La rencontre, au fond de la campagne coréenne, d'un jeune citadin et de sa vieille grand-mère. La gentille illustration que les fossés générationnels et technologiques ne sont pas infranchissables.

Une jeune femme, seule et au chômage, décide de confier son fils de sept ans à sa propre mère, une vieille dame muette n'ayant jamais quitté sa campagne. Face à cette femme qu'il ne cherche pas à comprendre ni à aimer, le petit Sang-Woo se révèle d'abord un véritable tyran domestique qui enchaîne caprices et mouvements de colère. Mais la connaissance de ses nouveaux (et lointains) voisins ainsi que le calme jamais mis en défaut de son aïeule viennent peu à peu saper la mauvaise résolution du garnement.

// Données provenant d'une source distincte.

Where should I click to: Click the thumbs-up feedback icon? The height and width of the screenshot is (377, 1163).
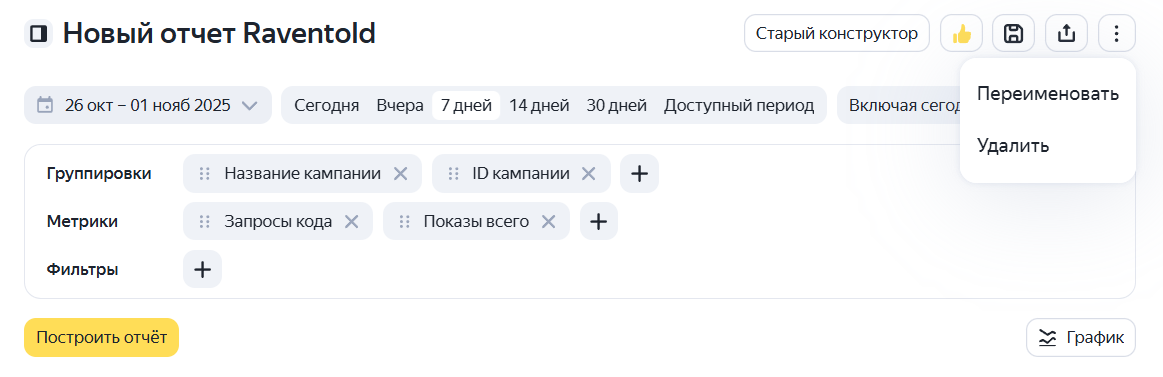(x=961, y=33)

Jiburo signifie semble-t-il "Sur le chemin de la maison". Pour cause, puisque nombre de scènes se passent au cours de trajets entre le village, l'arrêt de bus et la cabane isolée que Sang-Woo et sa grand-mère parcourent lentement, au rythme de la canne qui soutient la vieille femme cassée en deux. Chaque scène est aussi la manifestation des désaccords, des différences, d'abord extrêmement marquées, entre ces deux personnages. Les enfants, à qui le film s'adresse en priorité, saisiront plutôt l'histoire par ces faits que par les dialogues très épars. Quant aux adultes qui les accompagneront, cette construction assez pauvre risque de les lasser un peu, une fois estompé l'intérêt documentaire que présente par ailleurs le film.